## What is needed:
Your task is to copy the records that follow exactly, minus any images.

-*-

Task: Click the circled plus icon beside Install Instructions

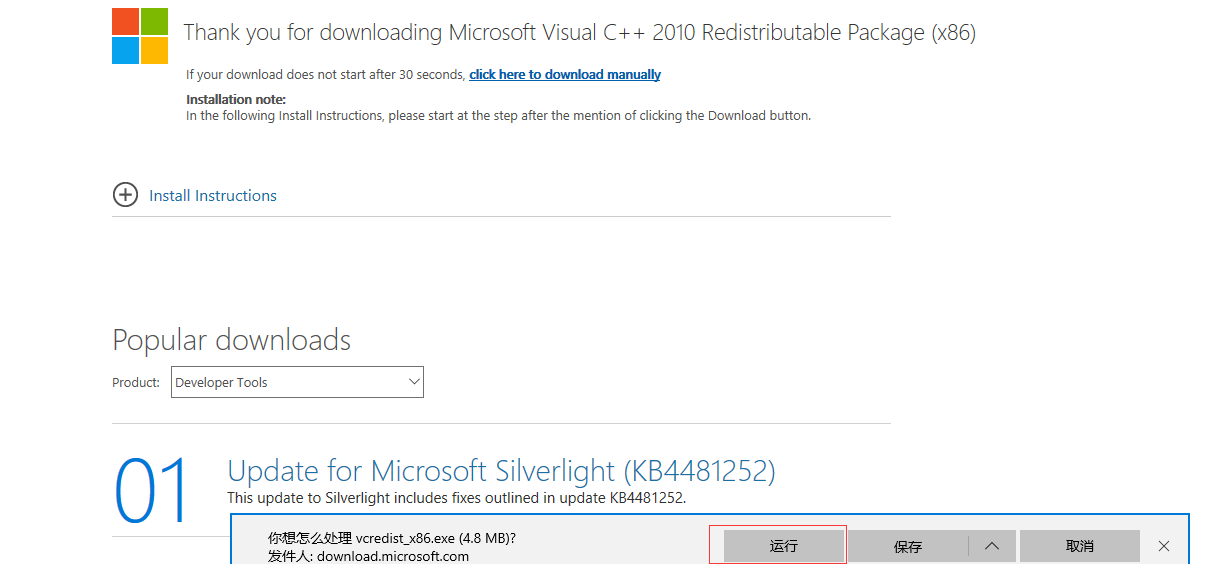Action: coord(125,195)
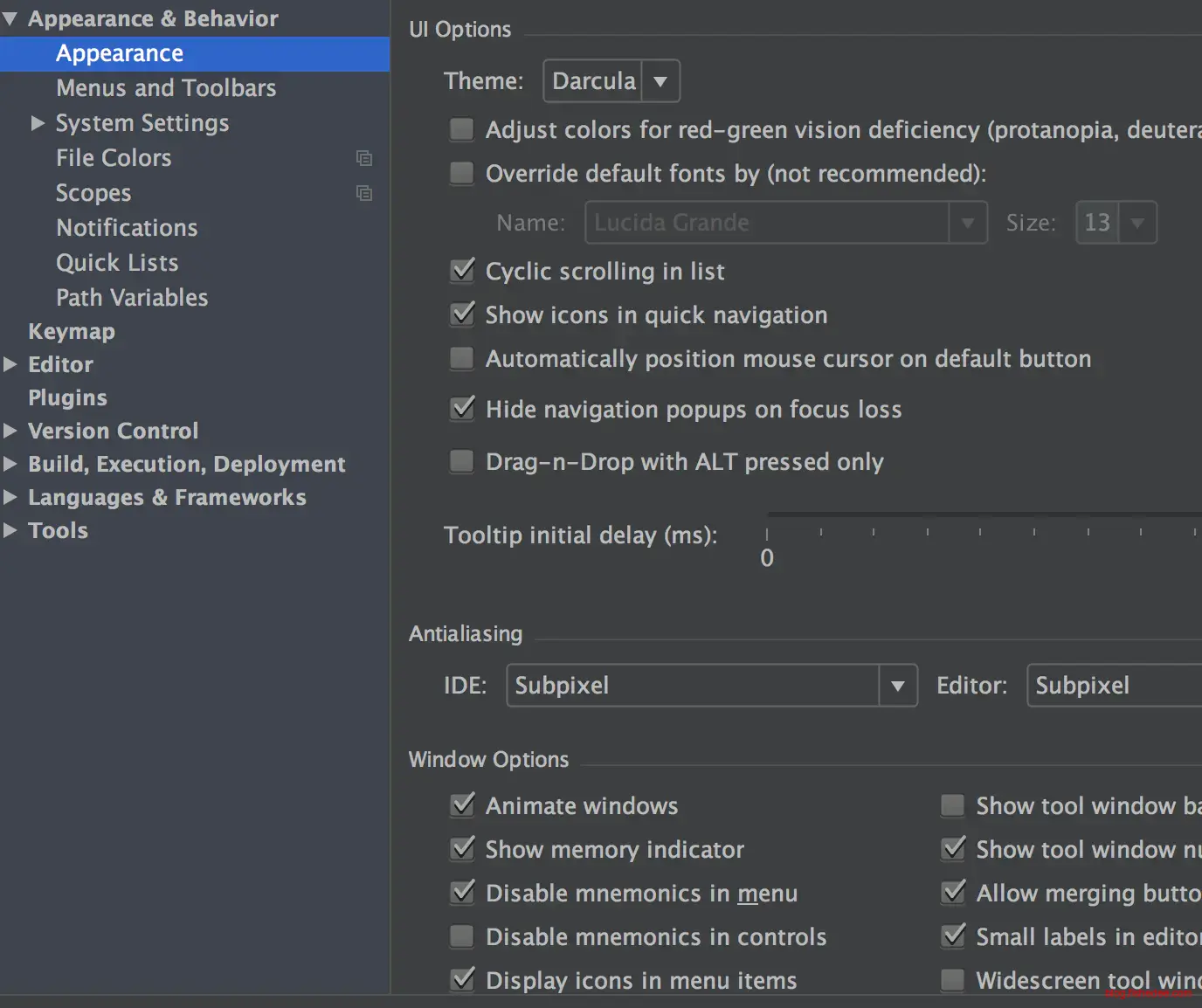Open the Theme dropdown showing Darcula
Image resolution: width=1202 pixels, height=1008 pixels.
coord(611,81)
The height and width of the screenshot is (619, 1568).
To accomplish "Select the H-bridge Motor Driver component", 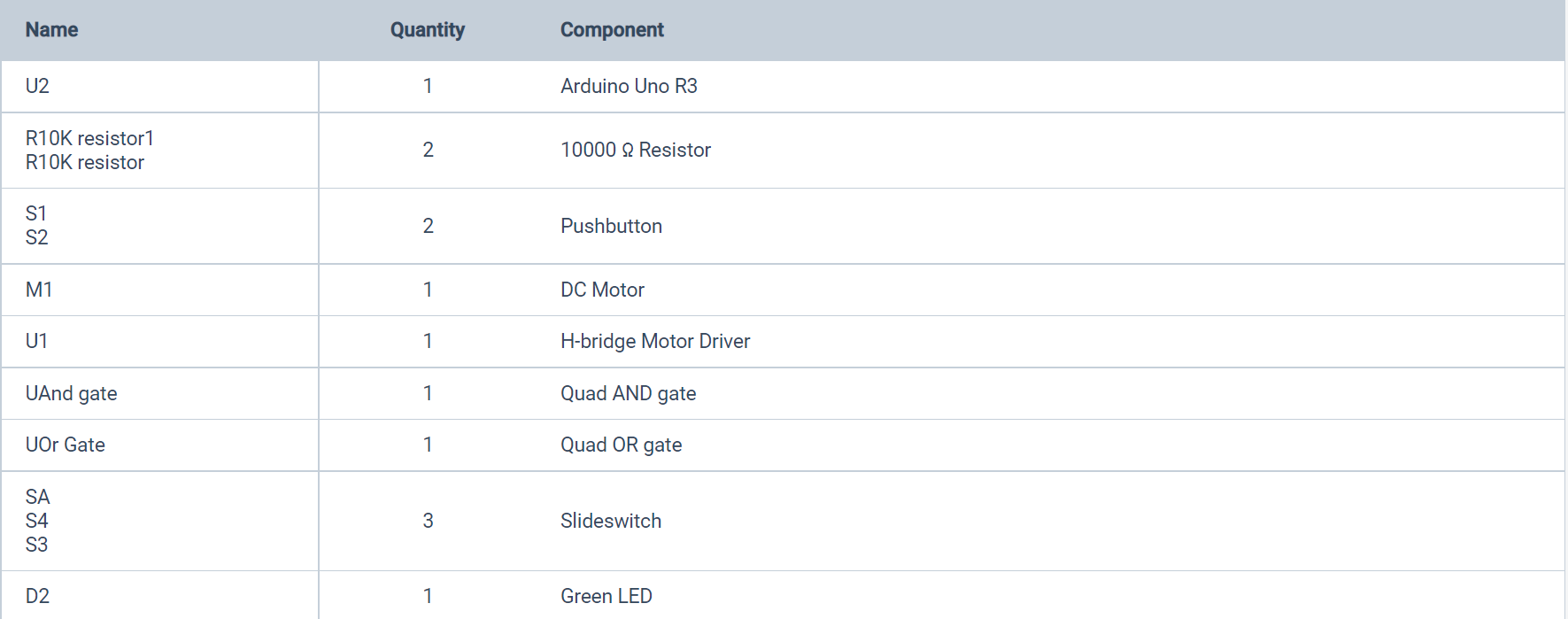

-*-

## Output:
Task: Click the circled plus icon beside Install Instructions

Action: coord(125,195)
Open the Theme dropdown showing Darcula
Image resolution: width=1202 pixels, height=1008 pixels.
coord(611,81)
The height and width of the screenshot is (619, 1568).
To accomplish "Select the H-bridge Motor Driver component", 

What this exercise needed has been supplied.